Delta Air Lines (NYSE:DAL)
Delta Air Lines reported better-than-expected earnings for the first quarter of 2025, reflecting the resilience of its business model. The company attributed its March top-line growth to its diverse revenue streams, with continued strength in premium, loyalty, and international revenues, offsetting Domestic and main cabin softness.

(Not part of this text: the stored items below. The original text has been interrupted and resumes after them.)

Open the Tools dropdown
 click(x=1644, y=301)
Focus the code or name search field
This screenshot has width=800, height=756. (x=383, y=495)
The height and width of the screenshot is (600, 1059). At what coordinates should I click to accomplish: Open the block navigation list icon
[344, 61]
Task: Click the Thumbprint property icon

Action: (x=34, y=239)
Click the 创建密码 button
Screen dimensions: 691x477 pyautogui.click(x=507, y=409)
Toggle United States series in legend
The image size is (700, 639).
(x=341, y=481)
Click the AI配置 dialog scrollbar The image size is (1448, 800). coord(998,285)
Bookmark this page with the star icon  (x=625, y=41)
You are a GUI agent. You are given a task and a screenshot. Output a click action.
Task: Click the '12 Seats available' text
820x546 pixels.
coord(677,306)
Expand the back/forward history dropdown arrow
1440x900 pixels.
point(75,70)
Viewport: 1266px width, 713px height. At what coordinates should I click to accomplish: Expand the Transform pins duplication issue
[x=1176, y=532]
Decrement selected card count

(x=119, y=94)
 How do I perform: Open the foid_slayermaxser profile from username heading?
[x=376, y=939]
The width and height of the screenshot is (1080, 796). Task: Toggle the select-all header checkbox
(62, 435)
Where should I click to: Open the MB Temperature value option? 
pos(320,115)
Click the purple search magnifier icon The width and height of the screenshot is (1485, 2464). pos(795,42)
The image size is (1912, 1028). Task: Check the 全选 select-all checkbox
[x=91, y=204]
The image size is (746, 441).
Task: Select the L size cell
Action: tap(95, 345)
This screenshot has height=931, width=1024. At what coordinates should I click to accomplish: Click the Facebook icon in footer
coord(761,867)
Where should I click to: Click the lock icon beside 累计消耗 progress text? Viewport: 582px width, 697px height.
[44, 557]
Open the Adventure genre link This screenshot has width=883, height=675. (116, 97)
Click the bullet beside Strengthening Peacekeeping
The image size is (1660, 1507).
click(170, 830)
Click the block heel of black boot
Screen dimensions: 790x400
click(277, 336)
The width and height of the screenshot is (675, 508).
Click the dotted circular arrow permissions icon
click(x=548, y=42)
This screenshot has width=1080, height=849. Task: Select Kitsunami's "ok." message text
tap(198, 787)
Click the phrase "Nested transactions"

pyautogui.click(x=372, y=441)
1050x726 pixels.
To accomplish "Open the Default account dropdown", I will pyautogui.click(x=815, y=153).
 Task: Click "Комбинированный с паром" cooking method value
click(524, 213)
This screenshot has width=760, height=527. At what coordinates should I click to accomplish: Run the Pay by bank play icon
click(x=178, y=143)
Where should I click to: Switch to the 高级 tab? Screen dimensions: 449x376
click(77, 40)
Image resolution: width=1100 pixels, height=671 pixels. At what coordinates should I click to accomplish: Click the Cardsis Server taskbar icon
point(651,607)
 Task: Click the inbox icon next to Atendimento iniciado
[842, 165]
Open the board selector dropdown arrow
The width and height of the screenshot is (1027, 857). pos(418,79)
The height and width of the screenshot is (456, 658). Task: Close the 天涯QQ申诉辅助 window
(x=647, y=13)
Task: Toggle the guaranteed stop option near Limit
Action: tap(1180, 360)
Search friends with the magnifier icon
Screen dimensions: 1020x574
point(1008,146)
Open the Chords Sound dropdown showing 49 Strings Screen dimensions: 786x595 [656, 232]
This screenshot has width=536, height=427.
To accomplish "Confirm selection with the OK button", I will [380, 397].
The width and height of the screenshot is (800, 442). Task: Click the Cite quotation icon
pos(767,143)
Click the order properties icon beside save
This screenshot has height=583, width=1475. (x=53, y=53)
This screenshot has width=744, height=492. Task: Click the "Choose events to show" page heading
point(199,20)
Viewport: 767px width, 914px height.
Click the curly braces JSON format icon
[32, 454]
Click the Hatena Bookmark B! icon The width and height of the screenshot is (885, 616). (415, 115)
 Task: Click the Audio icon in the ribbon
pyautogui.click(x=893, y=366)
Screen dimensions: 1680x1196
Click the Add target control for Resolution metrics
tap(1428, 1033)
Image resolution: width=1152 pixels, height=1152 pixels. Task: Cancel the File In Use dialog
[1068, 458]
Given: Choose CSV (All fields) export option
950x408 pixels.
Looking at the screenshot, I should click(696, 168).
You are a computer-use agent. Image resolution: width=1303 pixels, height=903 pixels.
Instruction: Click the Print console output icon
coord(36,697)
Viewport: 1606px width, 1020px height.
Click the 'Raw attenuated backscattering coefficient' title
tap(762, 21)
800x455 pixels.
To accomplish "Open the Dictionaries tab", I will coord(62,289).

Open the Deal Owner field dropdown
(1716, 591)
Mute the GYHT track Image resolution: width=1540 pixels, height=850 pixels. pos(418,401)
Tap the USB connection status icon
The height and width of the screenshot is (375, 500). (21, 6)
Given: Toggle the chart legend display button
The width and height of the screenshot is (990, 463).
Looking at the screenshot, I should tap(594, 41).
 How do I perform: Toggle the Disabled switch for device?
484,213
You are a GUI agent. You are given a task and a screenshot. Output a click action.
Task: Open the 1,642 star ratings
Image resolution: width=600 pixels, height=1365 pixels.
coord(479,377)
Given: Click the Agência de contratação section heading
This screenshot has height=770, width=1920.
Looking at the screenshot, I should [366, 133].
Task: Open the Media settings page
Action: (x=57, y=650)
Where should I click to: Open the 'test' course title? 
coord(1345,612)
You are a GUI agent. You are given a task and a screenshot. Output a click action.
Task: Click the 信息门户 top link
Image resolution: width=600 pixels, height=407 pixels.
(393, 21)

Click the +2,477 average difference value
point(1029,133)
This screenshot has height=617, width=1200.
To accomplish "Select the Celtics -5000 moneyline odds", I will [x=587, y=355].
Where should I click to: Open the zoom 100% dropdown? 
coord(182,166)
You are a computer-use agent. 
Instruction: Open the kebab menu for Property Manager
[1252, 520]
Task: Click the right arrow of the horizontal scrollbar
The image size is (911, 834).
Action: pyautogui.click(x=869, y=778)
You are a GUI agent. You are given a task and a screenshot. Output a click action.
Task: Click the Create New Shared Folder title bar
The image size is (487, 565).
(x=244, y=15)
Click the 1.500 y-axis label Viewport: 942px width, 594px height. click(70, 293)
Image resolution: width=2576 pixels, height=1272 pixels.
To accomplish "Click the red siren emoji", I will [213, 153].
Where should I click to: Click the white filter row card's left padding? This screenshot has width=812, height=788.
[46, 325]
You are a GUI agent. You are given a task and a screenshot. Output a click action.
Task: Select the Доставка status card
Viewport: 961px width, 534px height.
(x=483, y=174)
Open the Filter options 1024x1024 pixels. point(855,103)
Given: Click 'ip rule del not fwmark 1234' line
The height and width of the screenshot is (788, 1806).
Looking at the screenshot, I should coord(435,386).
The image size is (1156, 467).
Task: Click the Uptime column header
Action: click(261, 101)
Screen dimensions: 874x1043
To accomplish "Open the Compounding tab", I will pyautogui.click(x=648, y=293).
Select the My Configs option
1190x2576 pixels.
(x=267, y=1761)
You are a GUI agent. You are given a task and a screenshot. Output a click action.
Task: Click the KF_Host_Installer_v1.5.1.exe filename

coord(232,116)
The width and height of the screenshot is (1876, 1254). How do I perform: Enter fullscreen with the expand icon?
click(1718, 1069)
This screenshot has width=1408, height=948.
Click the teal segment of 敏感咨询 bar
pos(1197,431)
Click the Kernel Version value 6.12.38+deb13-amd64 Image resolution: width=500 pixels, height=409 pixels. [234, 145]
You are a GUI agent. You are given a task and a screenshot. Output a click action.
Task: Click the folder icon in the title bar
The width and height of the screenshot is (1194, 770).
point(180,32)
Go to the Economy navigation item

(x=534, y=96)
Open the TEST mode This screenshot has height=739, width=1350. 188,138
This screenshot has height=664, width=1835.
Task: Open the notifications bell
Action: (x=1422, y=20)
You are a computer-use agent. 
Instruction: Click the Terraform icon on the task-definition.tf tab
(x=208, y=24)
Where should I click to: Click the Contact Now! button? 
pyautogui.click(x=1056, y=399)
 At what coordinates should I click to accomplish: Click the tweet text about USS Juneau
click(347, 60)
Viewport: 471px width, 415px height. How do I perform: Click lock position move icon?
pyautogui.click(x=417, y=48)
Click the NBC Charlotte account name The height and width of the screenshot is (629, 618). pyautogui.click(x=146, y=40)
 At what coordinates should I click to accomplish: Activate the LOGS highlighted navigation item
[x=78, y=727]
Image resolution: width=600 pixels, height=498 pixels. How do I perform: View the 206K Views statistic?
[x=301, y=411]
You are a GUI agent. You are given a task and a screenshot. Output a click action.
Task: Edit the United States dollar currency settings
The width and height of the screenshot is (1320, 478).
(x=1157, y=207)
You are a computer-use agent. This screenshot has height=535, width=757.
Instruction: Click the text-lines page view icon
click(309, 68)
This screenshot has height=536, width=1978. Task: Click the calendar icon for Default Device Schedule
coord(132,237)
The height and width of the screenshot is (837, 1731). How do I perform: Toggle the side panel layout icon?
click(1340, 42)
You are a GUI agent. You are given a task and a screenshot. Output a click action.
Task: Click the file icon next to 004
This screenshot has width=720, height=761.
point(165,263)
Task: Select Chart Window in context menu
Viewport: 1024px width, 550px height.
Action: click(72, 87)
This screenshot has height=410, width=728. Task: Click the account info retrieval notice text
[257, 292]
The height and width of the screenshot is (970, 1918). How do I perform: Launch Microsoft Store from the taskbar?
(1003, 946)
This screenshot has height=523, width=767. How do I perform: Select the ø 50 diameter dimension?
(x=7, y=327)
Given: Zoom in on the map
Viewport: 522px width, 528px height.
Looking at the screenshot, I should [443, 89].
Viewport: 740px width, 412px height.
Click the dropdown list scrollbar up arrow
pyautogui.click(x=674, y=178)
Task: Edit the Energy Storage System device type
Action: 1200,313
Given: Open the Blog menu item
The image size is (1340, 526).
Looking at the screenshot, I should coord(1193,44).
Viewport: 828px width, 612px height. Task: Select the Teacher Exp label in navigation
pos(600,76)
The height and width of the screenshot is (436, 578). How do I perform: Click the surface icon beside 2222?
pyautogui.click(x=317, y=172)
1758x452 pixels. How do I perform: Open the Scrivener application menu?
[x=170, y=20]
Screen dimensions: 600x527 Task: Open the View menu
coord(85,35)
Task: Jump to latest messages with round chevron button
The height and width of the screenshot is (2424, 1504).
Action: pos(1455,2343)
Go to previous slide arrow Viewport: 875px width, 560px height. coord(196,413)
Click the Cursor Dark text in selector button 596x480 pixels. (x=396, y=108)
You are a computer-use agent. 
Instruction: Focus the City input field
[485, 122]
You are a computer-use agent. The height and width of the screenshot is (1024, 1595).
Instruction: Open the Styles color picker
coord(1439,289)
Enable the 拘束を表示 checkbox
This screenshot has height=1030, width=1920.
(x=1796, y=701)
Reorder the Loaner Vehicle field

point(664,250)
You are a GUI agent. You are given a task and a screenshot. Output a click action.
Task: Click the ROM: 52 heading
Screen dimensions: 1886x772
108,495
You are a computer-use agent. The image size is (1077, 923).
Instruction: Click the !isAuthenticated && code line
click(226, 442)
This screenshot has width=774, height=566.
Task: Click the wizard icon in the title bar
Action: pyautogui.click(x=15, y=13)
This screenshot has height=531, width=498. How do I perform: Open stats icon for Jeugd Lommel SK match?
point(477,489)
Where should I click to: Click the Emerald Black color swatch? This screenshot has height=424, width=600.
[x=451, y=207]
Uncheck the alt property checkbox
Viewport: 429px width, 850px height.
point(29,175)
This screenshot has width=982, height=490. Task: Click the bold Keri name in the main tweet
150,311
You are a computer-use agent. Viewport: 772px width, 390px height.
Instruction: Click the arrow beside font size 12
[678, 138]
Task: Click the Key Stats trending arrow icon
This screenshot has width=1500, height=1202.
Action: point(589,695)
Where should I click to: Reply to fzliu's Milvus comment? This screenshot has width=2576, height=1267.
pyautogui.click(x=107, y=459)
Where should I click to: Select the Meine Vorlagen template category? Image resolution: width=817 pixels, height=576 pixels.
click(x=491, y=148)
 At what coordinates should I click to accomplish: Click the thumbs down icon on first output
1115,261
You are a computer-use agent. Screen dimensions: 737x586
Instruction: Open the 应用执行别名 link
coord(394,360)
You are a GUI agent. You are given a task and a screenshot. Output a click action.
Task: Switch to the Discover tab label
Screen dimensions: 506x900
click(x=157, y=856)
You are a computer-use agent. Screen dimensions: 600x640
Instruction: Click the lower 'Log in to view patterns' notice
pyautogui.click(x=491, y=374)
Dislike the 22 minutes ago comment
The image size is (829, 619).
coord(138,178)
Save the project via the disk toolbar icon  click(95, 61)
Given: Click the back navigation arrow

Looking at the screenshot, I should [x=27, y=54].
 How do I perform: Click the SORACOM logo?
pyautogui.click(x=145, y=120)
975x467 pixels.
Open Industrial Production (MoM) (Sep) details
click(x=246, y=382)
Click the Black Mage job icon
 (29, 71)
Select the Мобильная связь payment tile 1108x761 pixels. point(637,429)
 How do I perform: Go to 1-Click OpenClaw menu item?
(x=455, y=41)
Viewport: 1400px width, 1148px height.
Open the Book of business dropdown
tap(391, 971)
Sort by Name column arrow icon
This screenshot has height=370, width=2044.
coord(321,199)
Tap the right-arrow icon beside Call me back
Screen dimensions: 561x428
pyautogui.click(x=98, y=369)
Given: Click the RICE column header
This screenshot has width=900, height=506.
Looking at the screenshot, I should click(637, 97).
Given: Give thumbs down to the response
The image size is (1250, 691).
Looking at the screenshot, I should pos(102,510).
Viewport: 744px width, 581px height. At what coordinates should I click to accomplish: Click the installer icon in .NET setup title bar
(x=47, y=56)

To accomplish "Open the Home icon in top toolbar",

The company highlighted that the year is turning out to be different than what it had expected at the start, as tariff wars have impacted consumer sentiment. Given the ongoing uncertainty, Delta said that it is reducing capacity growth in the second half of the year and taking additional cost management actions. Nonetheless, the company believes that it is well-positioned to deliver strong profitability and free cash flow in 2025.
Is DAL Stock a Good Buy?
Following the Q1 print, Citi analyst Stephen Trent reiterated a Buy rating on Delta Air Lines stock with a price target of $72. The 5-star analyst noted that Delta’s Q1 results indicated that it is a carrier with a resilient business model, given its upbeat performance despite significant uncertainties around demand and the global tariff woes.
He noted that Delta generated $1.3 billion in free cash flow in Q1 2025 and expects a double-digit EBIT (earnings before interest and taxes) margin in the second quarter.
With 13 Buys and three Holds, Delta Air Lines stock scores a Strong Buy consensus rating on TipRanks. The average DAL stock price target of $60.56 implies 14.3% upside potential. DAL stock has declined 12.4% year-to-date.

Conclusion
Wall Street is bullish on Delta Air Lines stock and cautiously optimistic on Booking Holdings and Marriott International stocks. Analysts see higher upside potential in DAL stock than in the other two travel stocks. They are confident about Delta Air Lines’ ability to navigate short-term challenges, backed by its strong execution and diverse revenue streams.